'''

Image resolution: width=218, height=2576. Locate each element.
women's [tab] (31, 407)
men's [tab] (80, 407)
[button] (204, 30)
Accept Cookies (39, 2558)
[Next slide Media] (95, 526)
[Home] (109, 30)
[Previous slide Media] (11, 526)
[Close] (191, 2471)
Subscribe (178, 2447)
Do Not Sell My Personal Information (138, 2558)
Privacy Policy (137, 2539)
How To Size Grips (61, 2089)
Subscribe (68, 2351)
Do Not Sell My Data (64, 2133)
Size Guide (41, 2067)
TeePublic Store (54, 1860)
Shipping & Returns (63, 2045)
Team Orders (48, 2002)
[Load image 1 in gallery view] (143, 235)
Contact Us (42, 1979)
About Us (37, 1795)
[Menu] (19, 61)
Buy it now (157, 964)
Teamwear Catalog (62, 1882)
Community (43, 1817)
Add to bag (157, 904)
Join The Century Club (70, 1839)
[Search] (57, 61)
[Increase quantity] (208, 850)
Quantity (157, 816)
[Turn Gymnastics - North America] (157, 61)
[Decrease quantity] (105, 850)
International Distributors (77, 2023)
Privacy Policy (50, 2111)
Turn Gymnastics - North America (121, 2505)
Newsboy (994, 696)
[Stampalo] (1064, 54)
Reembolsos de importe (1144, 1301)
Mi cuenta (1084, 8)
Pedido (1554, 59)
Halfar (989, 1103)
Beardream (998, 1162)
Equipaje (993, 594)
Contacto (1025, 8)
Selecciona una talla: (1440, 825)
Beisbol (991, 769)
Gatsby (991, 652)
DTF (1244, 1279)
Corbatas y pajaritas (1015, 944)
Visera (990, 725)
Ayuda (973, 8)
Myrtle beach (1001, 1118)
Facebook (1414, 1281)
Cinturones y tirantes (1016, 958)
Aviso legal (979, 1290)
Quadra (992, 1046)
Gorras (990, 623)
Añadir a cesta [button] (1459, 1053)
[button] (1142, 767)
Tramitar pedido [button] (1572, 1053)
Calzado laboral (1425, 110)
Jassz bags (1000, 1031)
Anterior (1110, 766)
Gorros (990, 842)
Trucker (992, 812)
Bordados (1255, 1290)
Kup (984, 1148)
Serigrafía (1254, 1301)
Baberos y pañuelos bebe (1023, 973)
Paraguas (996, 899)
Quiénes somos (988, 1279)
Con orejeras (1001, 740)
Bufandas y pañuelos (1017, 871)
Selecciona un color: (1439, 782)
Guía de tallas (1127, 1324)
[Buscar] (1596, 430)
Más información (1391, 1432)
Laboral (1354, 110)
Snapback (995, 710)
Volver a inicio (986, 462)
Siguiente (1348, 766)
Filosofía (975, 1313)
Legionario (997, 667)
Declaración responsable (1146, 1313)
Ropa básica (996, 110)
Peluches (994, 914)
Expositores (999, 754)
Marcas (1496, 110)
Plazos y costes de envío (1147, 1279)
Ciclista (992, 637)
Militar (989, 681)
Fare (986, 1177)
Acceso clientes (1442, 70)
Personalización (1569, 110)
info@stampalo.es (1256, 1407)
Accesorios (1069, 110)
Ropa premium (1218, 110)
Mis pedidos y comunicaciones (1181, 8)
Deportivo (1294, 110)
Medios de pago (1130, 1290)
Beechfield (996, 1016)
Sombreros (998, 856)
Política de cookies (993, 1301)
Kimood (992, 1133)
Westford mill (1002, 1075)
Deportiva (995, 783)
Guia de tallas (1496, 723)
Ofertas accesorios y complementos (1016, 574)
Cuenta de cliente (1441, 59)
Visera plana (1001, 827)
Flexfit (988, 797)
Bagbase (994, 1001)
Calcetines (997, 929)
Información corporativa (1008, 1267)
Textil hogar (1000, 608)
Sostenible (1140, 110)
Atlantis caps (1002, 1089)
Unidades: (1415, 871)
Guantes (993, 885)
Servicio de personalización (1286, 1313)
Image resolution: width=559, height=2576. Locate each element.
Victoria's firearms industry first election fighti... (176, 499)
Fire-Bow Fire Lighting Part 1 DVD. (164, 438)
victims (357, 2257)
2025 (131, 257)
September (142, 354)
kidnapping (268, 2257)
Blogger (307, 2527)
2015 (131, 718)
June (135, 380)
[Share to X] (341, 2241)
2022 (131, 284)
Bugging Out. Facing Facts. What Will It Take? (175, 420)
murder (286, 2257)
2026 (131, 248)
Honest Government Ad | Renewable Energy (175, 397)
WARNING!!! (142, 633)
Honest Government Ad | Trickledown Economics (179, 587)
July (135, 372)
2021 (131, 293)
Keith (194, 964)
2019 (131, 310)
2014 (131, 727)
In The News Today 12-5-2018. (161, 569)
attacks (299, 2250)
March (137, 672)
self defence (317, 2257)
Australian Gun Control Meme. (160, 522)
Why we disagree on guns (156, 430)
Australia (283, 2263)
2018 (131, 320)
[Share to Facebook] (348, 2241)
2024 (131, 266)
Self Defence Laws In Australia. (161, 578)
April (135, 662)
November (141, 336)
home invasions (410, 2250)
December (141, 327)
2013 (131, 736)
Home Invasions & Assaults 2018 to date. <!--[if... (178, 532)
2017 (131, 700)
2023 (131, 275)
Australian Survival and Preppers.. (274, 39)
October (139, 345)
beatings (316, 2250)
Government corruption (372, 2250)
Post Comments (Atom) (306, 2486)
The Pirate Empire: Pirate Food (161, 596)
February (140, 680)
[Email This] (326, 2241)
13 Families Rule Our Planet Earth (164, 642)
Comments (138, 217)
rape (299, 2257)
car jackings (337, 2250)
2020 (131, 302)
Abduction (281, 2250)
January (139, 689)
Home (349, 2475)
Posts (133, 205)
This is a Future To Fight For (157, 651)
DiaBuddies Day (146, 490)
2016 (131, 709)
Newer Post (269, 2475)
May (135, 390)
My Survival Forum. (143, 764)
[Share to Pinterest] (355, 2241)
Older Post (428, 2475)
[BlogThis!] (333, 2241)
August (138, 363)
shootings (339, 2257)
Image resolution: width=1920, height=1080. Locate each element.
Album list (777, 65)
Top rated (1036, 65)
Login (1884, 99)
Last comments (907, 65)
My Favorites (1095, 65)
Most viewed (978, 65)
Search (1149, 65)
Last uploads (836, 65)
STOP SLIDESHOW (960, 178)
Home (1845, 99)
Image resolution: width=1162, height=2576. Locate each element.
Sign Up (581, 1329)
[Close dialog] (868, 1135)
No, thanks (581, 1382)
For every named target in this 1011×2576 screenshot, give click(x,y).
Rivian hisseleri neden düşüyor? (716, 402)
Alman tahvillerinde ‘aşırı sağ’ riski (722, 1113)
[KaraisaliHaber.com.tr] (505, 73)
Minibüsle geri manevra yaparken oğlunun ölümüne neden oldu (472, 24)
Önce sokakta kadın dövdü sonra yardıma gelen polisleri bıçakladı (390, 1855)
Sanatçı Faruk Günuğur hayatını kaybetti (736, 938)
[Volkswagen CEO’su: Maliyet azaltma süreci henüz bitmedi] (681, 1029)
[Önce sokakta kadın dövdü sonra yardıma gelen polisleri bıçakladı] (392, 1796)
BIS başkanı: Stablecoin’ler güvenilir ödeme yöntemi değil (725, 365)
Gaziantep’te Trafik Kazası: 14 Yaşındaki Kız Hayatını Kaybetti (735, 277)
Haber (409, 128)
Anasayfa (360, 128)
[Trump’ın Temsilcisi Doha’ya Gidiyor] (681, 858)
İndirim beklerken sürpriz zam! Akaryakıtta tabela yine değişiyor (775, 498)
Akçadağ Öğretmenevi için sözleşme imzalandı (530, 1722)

'''

Copy out, from the data above, every line holding the word "Locate".

Image resolution: width=218, height=2576. Locate each element.
Image resolution: width=559, height=2576. Locate each element.
Image resolution: width=1920, height=1080. Locate each element.
Image resolution: width=1162, height=2576. Locate each element.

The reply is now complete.